University of Florida.
Res Sq. 2024 Dec 18:rs.3.rs-5456223. doi: 10.21203/rs.3.rs-5456223/v1.
Recent advancements in large language models (LLMs) like ChatGPT and LLaMA have shown significant potential in medical applications, but their effectiveness is limited by a lack of specialized medical knowledge due to general-domain training. In this study, we developed Me-LLaMA, a new family of open-source medical LLMs that uniquely integrate extensive domain-specific knowledge with robust instruction-following capabilities. Me-LLaMA comprises foundation models (Me-LLaMA 13B and 70B) and their chat-enhanced versions, developed through comprehensive continual pretraining and instruction tuning of LLaMA2 models using both biomedical literature and clinical notes. Me-LLaMA utilized the largest and most comprehensive medical data, including 129B pre-training tokens and 214K instruction tuning samples from diverse biomedical and clinical data sources. Training the 70B models required substantial computational resources, exceeding 100,000 A100 GPU hours. We applied Me-LLaMA to six medical text analysis tasks and evaluated its performance on 12 benchmark datasets. To further assess Me-LLaMA's potential clinical utility, we evaluated its performance on complex clinical case diagnosis compared with other commercial LLMs, using both automatic and human evaluations. Me-LLaMA models outperform LLaMA, and other existing open-source medical LLMs in both zero-shot and supervised learning settings for most text analysis tasks. With task-specific instruction tuning, Me-LLaMA models also surpass leading commercial LLMs, outperforming ChatGPT on 7 out of 8 datasets and GPT-4 on 5 out of 8 datasets. Moreover, Me-LLaMA's performance is comparable to ChatGPT and GPT-4 for diagnosing complex clinical cases. Our findings underscore combining domain-specific continual pretraining with instruction tuning is essential for developing effective domain-specific large language models in healthcare, significantly enhancing performance across diverse medical text analysis tasks and applications. By publicly releasing our models and resources under appropriate user agreements, we aim to foster innovation and facilitate advancements in medical AI, benefiting researchers and practitioners within the community.

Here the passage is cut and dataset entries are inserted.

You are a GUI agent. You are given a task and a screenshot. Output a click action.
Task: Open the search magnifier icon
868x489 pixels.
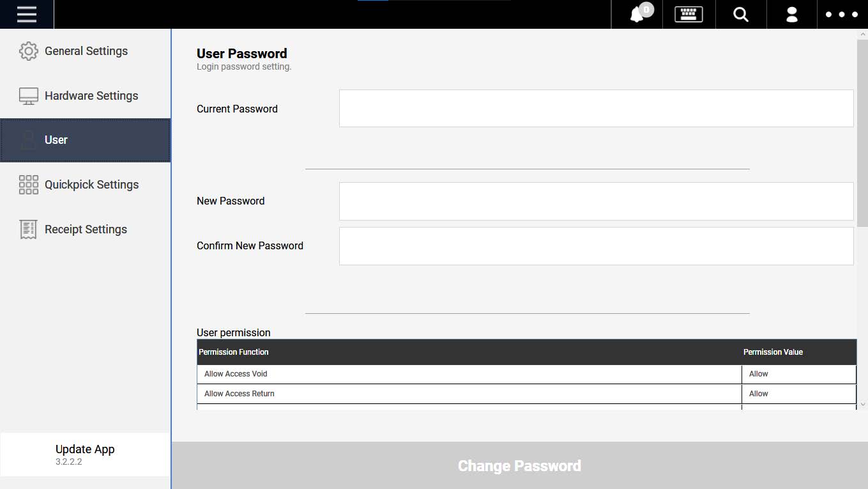741,14
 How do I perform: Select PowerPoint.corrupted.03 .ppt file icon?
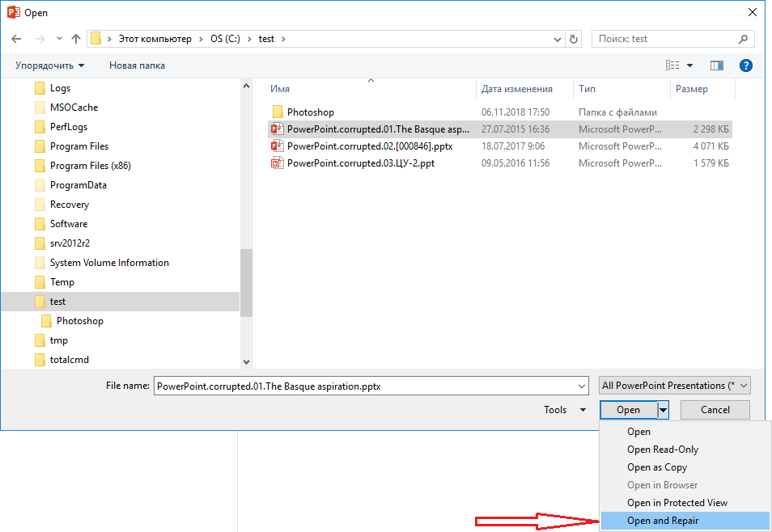click(x=277, y=163)
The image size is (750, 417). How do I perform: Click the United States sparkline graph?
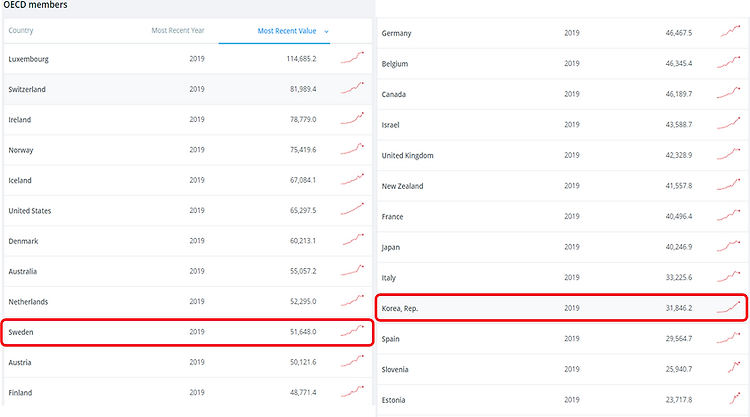click(353, 209)
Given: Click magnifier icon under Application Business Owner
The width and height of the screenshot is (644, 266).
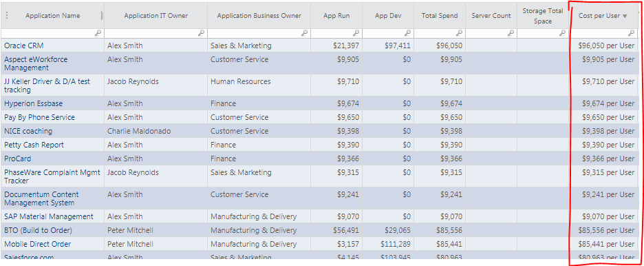Looking at the screenshot, I should (304, 33).
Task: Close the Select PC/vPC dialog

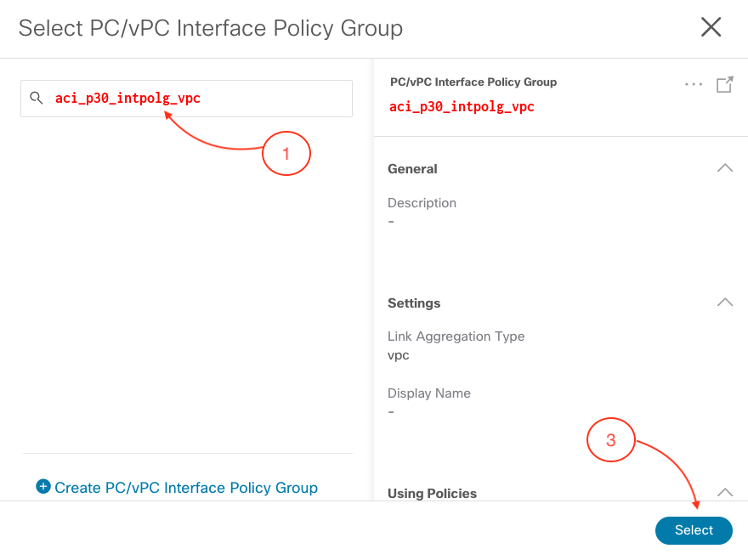Action: coord(711,26)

像ChatGPT和LLaMA这样的大语言模型(LLMs)最近取得的进展在医学应用中显示出了巨大潜力,但由于其通用领域训练导致缺乏专业医学知识,其有效性受到限制。在本研究中,我们开发了Me-LLaMA,这是一个新的开源医学大语言模型家族,它独特地将广泛的特定领域知识与强大的指令跟随能力相结合。Me-LLaMA包括基础模型(Me-LLaMA 13B和70B)及其聊天增强版本,通过使用生物医学文献和临床笔记对LLaMA2模型进行全面的持续预训练和指令微调而开发。Me-LLaMA利用了最大且最全面的医学数据,包括来自不同生物医学和临床数据源的129B预训练令牌和214K指令微调样本。训练70B模型需要大量计算资源,超过100,000个A100 GPU小时。我们将Me-LLaMA应用于六个医学文本分析任务,并在12个基准数据集上评估其性能。为了进一步评估Me-LLaMA的潜在临床效用,我们使用自动和人工评估,将其在复杂临床病例诊断中的性能与其他商业大语言模型进行了比较。在大多数文本分析任务的零样本和监督学习设置中,Me-LLaMA模型优于LLaMA和其他现有的开源医学大语言模型。通过特定任务的指令微调,Me-LLaMA模型也超越了领先的商业大语言模型,在8个数据集中的7个上优于ChatGPT,在8个数据集中的5个上优于GPT-4。此外,Me-LLaMA在诊断复杂临床病例方面的性能与ChatGPT和GPT-4相当。我们的研究结果强调,将特定领域的持续预训练与指令微调相结合对于在医疗保健领域开发有效的特定领域大语言模型至关重要,可显著提高在各种医学文本分析任务和应用中的性能。通过在适当的用户协议下公开发布我们的模型和资源,我们旨在促进医学人工智能的创新和发展,使社区内的研究人员和从业者受益。